What to produce: Render the items from the start of the records through the line that contains "(x=412, y=985)" as a Markdown table with the columns Row and Line, numbering each row and skipping blank lines. Leave the pictures out.

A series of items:
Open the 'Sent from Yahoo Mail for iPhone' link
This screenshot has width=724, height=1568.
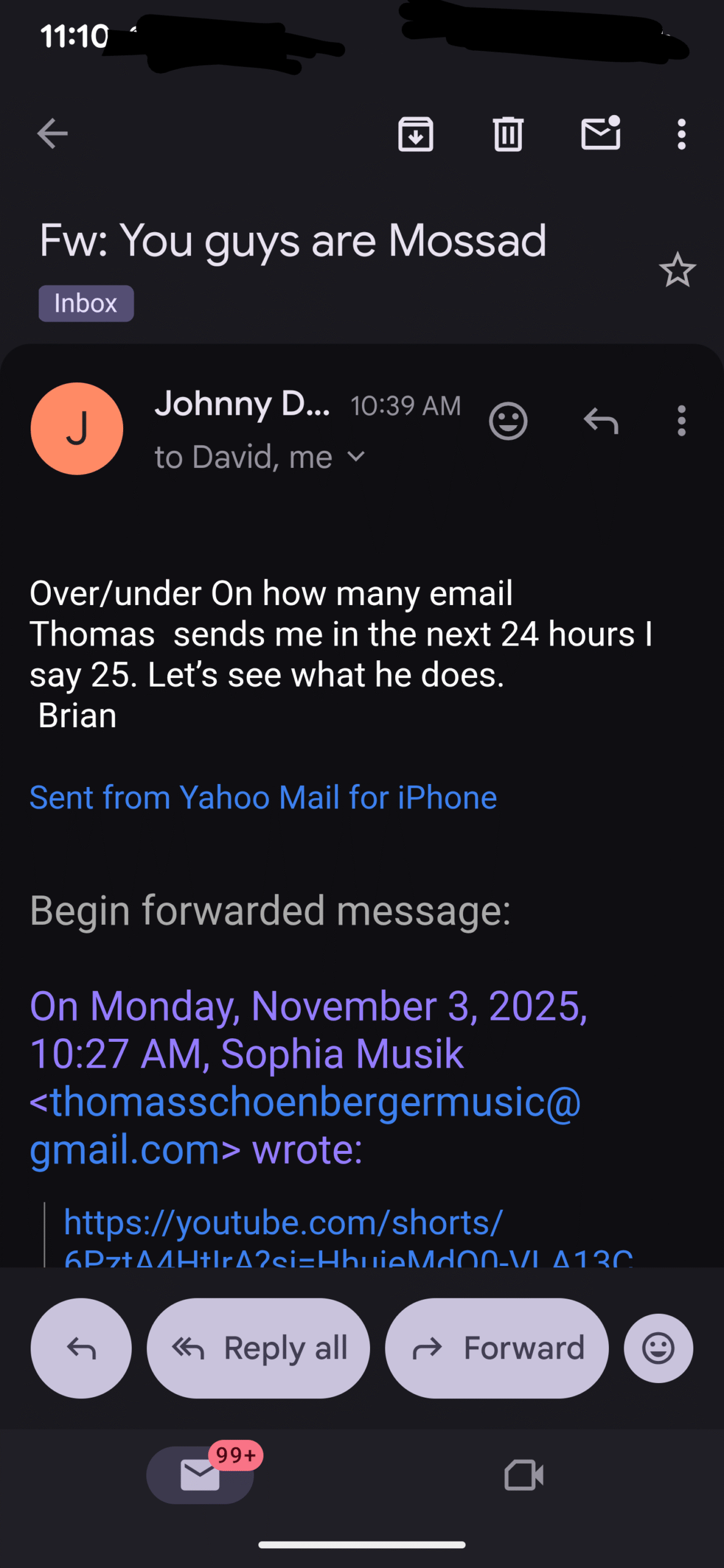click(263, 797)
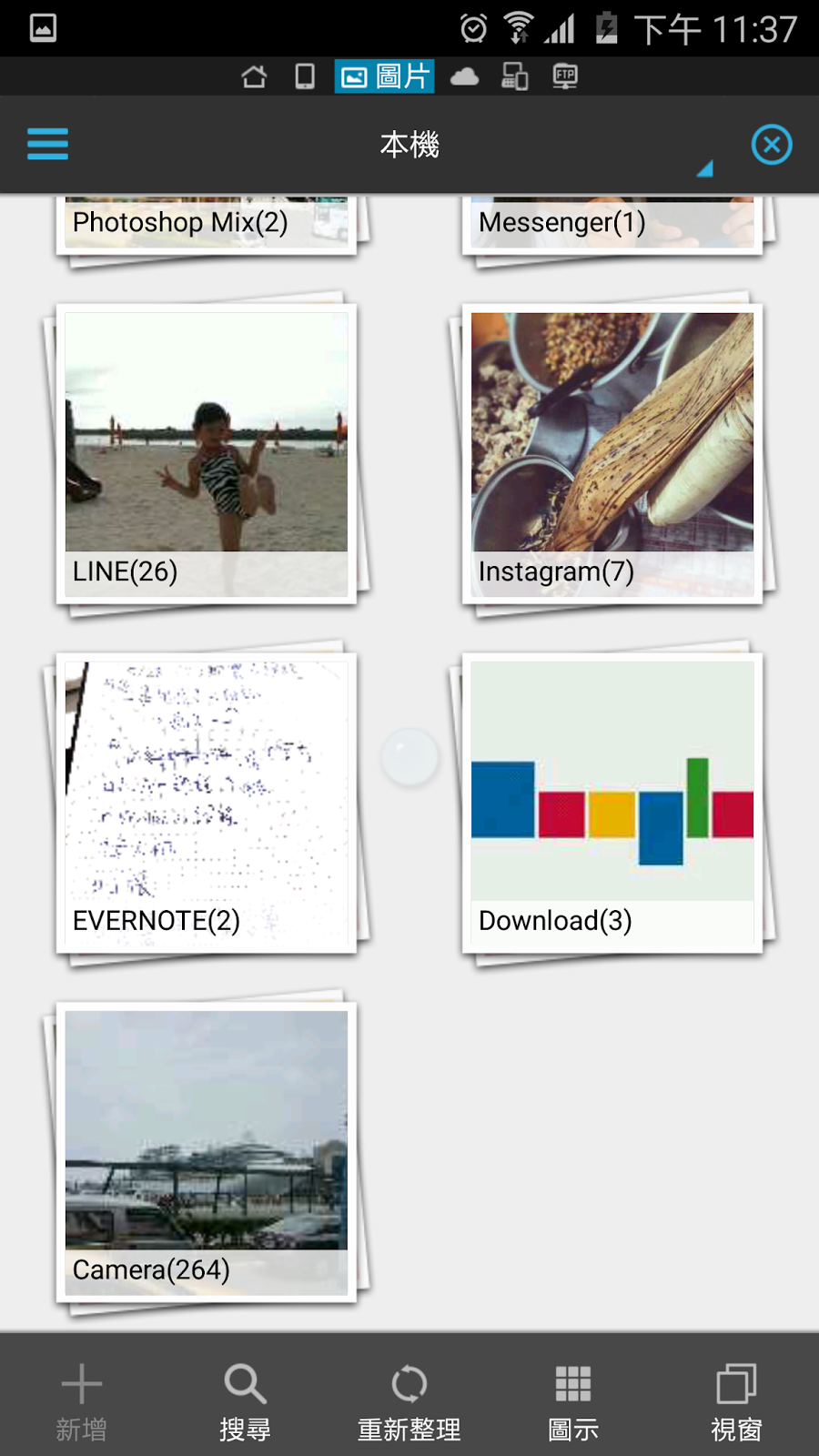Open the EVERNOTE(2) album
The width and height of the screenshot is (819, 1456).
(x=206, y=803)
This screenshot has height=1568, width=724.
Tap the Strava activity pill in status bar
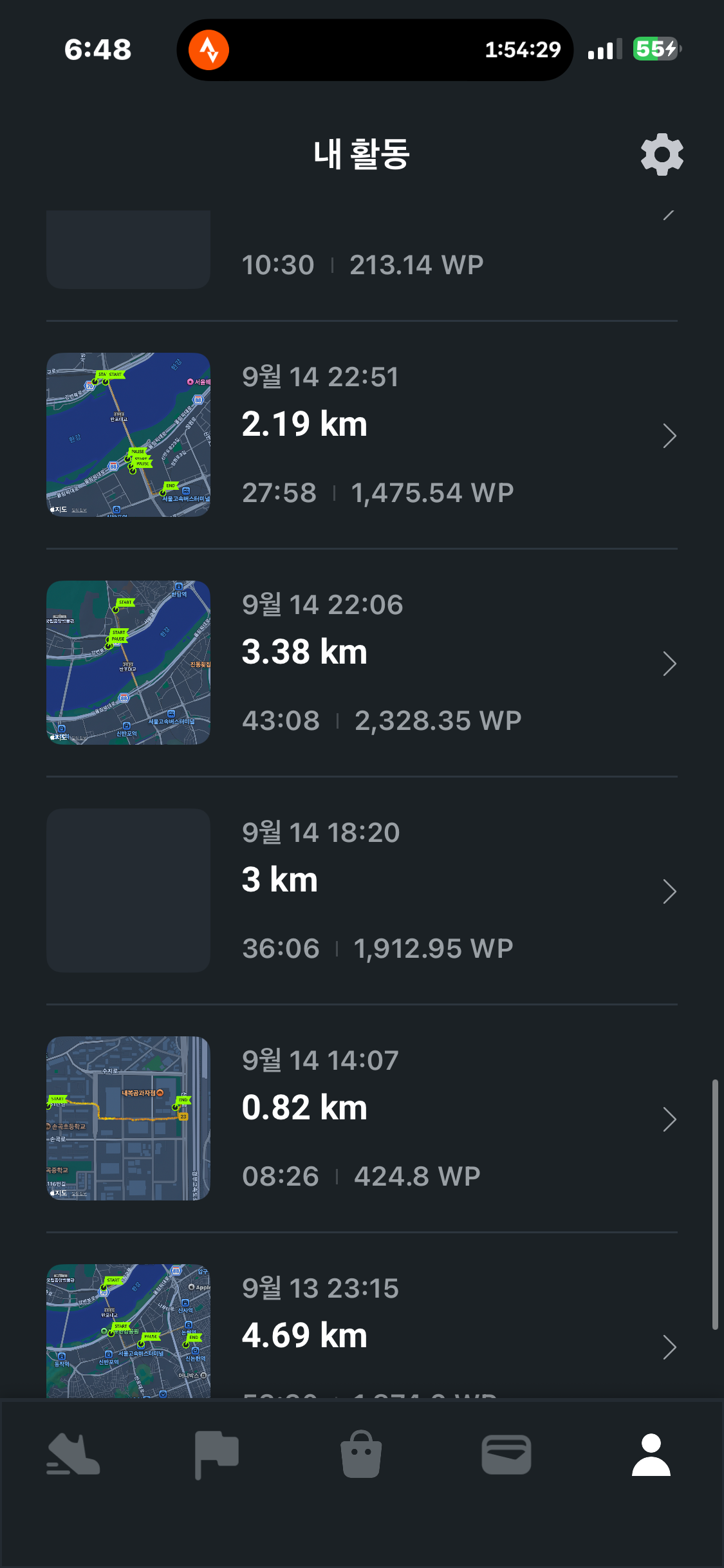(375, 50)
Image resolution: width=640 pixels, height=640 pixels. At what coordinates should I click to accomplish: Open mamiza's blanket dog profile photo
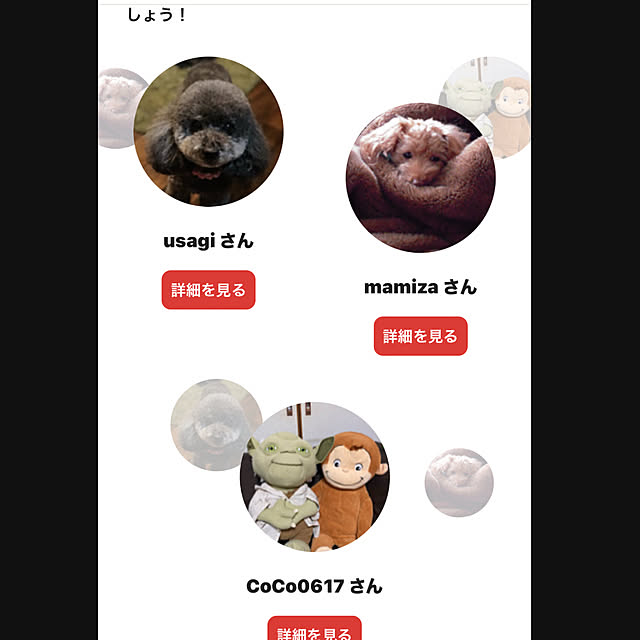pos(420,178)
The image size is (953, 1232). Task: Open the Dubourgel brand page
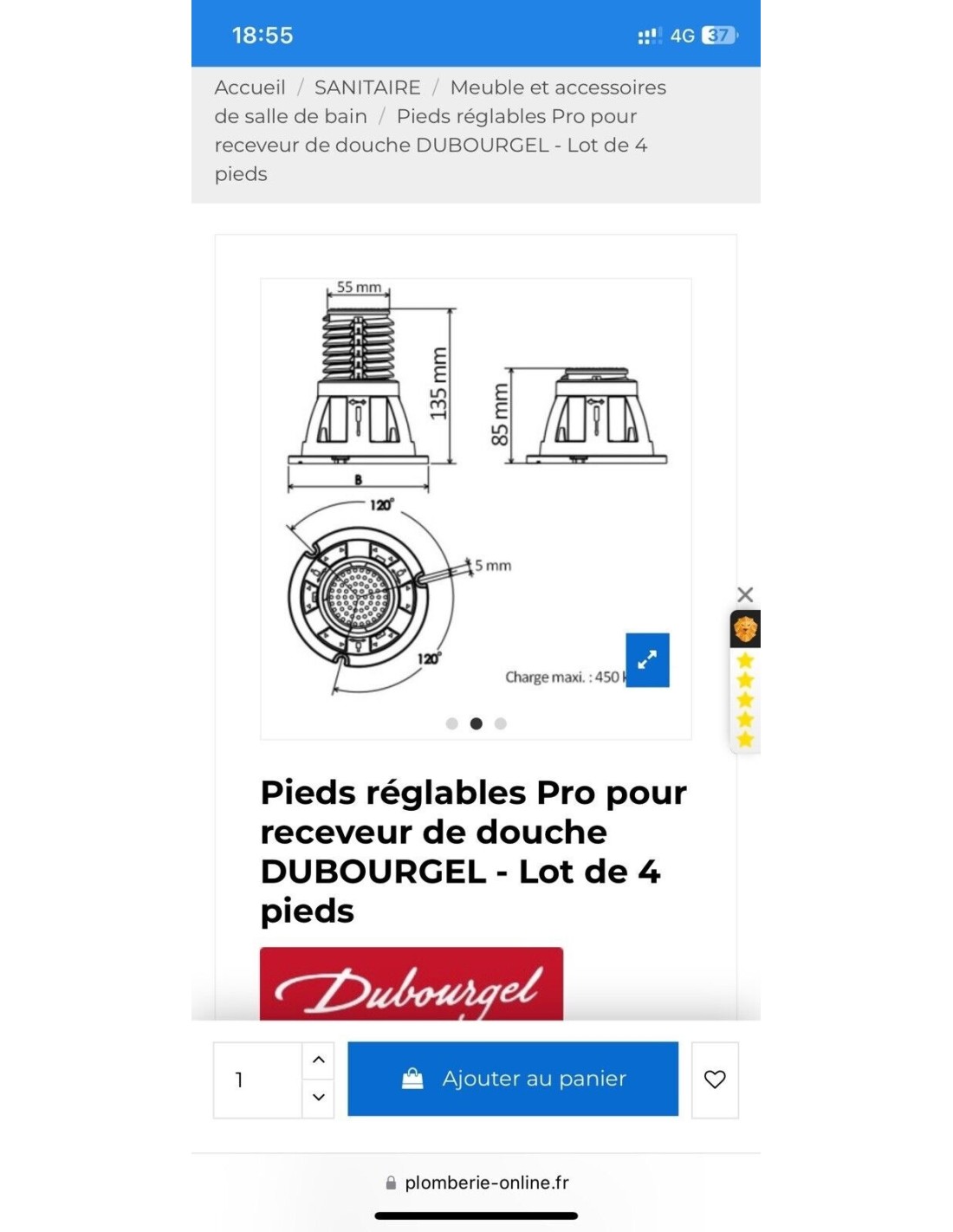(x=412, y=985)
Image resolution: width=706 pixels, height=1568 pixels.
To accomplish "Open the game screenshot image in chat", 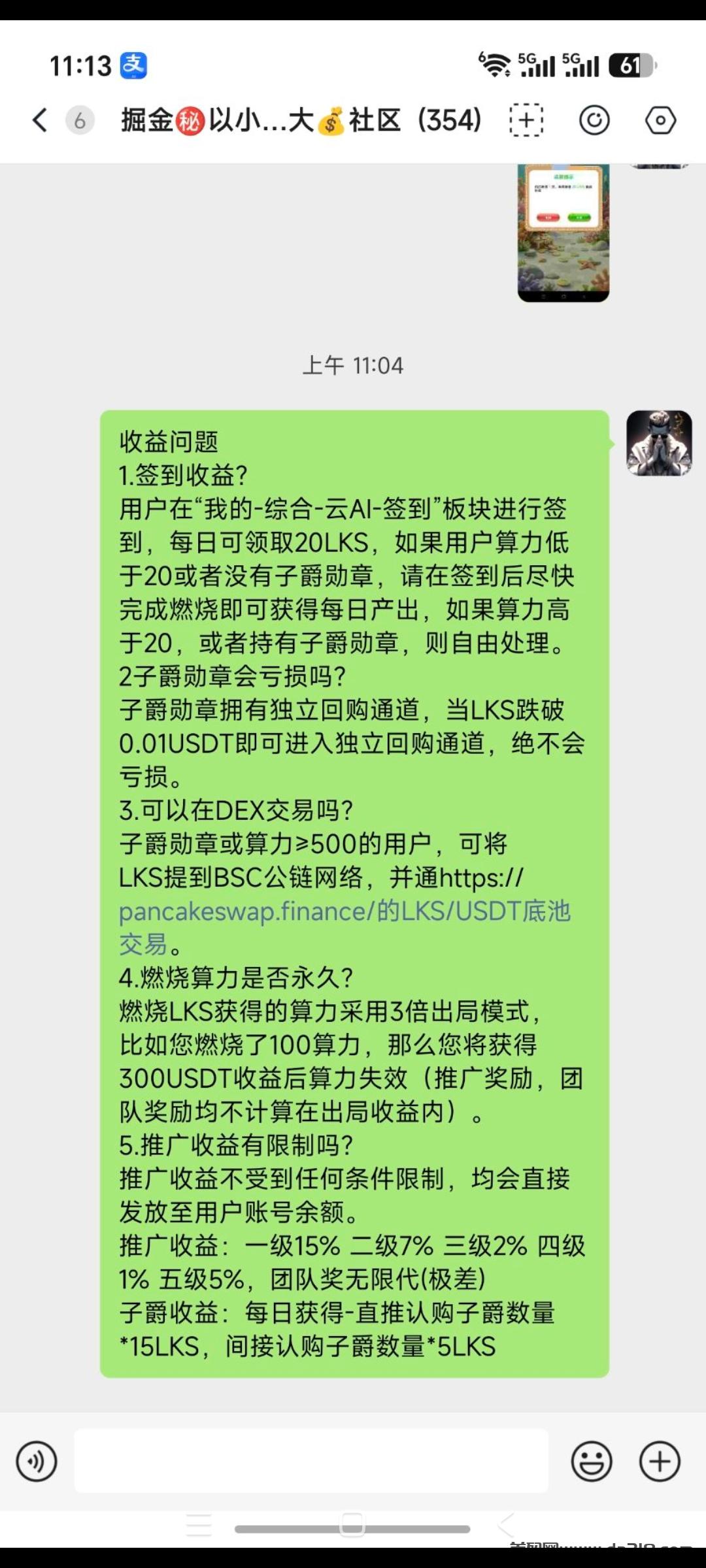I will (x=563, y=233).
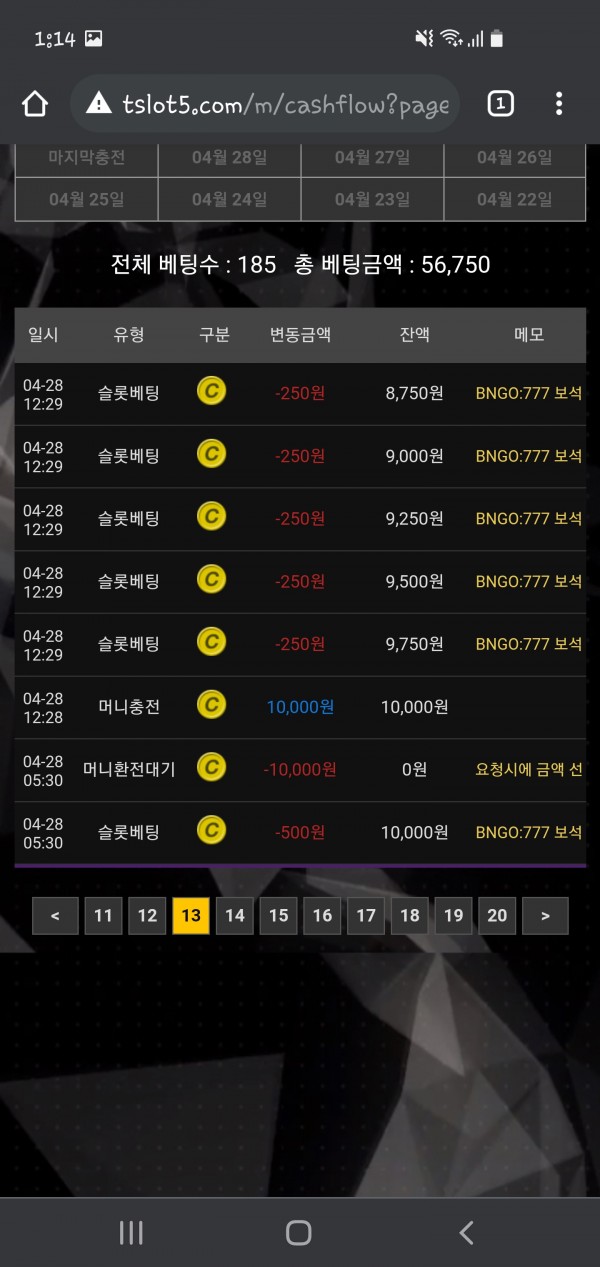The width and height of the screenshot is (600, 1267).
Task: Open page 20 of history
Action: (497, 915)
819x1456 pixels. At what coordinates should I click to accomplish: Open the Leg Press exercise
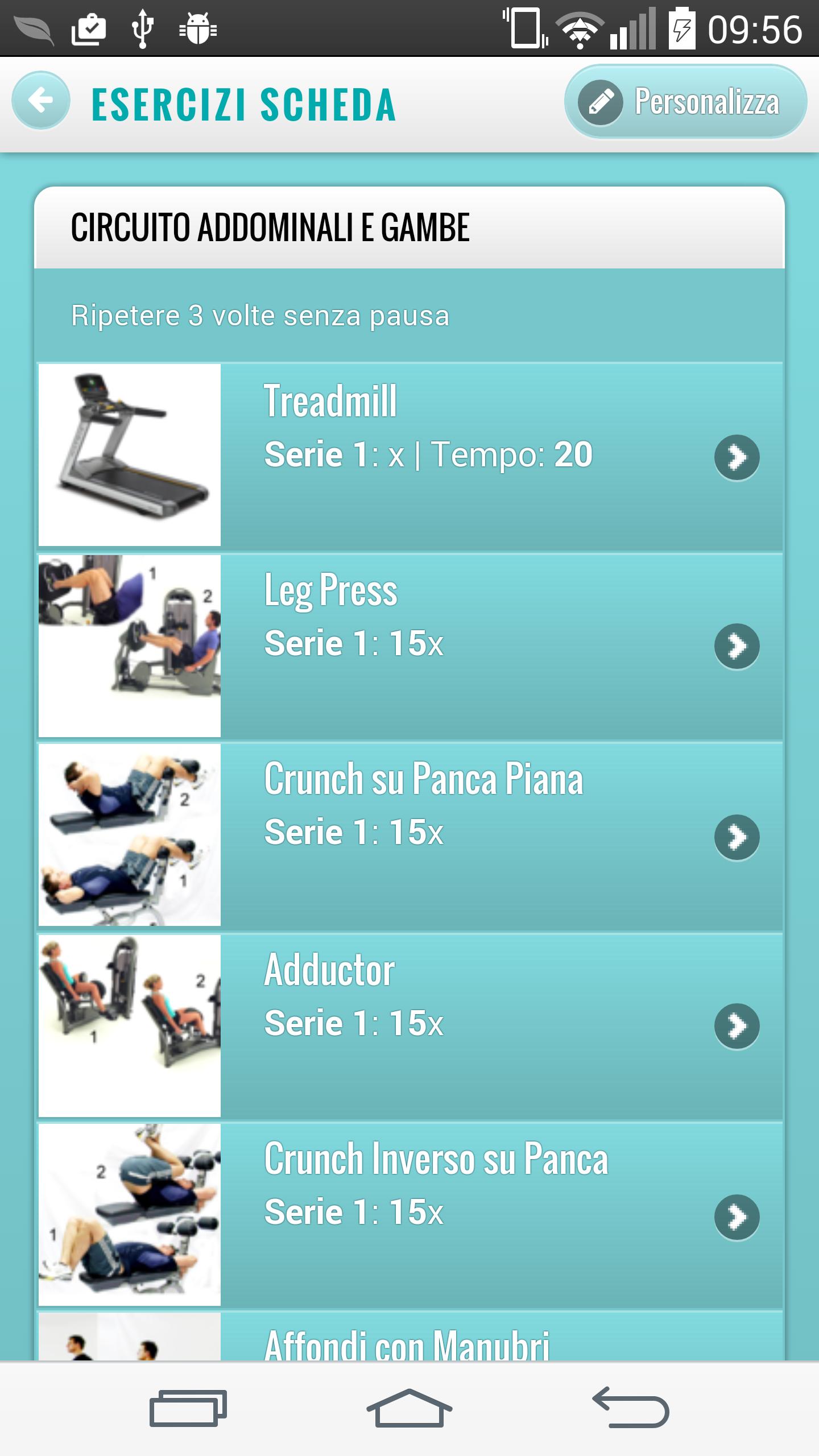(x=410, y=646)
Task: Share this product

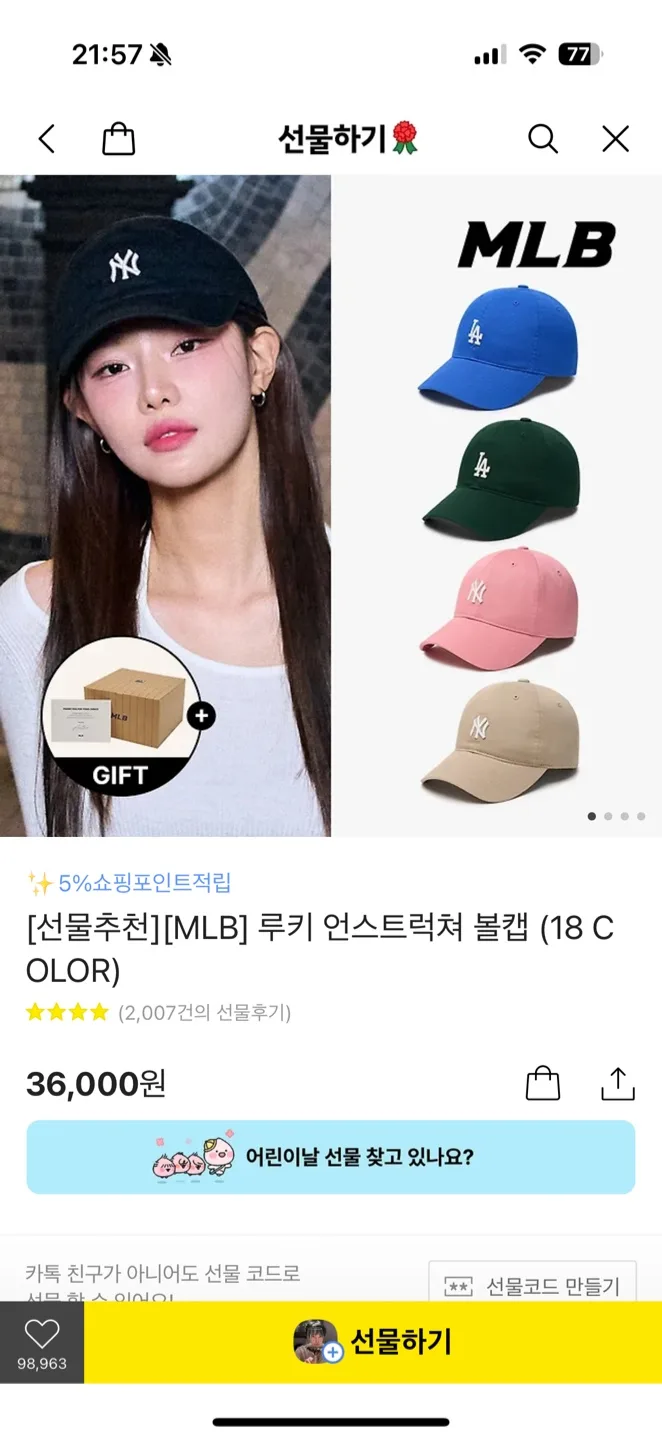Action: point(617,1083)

Result below:
| Row | Line |
|---|---|
| 1 | Open the 'Sent from Yahoo Mail for iPhone' link |
| 2 | This screenshot has width=724, height=1568. |
| 3 | click(263, 797) |
| 4 | Open the EVERNOTE(2) album |
| 5 | The width and height of the screenshot is (819, 1456). |
| 6 | (x=206, y=803) |
| 7 | This screenshot has height=1568, width=724. |
| 8 | Tap the Strava activity pill in status bar |
| 9 | (375, 50) |
| 10 | Image resolution: width=640 pixels, height=640 pixels. At what coordinates should I click to accomplish: Open mamiza's blanket dog profile photo |
| 11 | pos(420,178) |
| 12 | The image size is (953, 1232). Task: Open the Dubourgel brand page |
| 13 | (x=412, y=985) |